Na dit congres werd de IFdK opgeheven en besloot Van Doesburg een "Konstruktivistische [sic] Internationale beeldende Arbeidsgemeenschap" op te richten. Hiervoor bracht hij in juli 1922 een bezoek aan het Berlijnse atelier van de Hongaarse kunstenaar-in-ballingschap László Moholy-Nagy. Op 25 september organiseerde Van Doesburg een congres, dat bijgewoond werd door de constructivistische kunstenaars Moholy-Nagy, Richter en Lissitzky en een aantal oud-studenten van Van Doesburg. Het congres werd ook bijgewoond door de dadaïsten Tristan Tzara, Hans Arp, Kurt Schwitters en Raoul Hausmann, waardoor het congres de geschiedenis in ging als het 'Internationaal congres van Konstructivisten en Dadaïsten'. Het congres werd afgesloten met een dadaïstische avond in Hotel Fürstenhof.[2] Naar aanleiding van het congres publiceerde de Konstruktivistische Internationale een manifest in De Stijl. Verder bleef de rol van de Internationale beperkt tot het organiseren van enkele tentoonstellingen voor een handvol leden. De Constructivistische Internationale was vergelijkbaar met kunstenaarsvereniging La Section d'Or in die zin dat het het werk van leden promootte en onafhankelijk van kunsthandel en politiek probeerde te zijn.

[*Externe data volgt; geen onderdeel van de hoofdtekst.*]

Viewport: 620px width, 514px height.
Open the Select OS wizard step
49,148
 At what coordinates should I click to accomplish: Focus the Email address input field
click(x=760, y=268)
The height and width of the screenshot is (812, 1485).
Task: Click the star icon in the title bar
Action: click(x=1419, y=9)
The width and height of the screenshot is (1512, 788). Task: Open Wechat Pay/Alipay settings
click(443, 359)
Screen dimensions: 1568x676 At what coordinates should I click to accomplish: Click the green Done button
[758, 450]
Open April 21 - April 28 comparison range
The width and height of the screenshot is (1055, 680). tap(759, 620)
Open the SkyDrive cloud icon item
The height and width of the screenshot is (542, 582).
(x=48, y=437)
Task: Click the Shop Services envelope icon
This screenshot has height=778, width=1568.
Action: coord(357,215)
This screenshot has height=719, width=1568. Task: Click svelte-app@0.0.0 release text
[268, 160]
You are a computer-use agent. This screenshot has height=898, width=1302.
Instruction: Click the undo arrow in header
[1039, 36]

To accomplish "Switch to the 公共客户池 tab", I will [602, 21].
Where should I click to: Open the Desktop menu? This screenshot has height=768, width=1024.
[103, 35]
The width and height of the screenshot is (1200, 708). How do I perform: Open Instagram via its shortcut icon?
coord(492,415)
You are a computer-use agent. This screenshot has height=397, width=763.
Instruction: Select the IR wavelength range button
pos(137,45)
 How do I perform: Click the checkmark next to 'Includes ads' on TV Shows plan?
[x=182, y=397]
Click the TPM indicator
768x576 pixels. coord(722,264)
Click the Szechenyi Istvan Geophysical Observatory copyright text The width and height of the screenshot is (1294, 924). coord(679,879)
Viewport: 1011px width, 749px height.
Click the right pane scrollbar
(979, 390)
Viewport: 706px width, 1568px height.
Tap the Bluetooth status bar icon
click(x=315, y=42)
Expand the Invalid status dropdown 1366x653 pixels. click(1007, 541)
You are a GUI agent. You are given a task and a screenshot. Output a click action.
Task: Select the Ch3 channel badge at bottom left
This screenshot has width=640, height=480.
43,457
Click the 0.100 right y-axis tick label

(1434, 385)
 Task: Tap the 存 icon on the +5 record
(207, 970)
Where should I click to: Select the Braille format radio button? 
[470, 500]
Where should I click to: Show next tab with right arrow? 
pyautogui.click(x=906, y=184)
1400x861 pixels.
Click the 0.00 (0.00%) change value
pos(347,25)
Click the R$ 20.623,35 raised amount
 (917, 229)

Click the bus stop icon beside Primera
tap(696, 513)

El Lissitzky en Moholy-Nagy hadden beide sterke persoonlijkheden en dus probeerde Van Doesburg hun rol binnen de Constructivistische Internationale te beperken.[3] Toch viel de groep vanwege onderlinge meningsverschillen al snel uit elkaar. Lissitzky, bijvoorbeeld, kon zich niet vinden in Van Doesburgs 'primitieve utilitarisme'.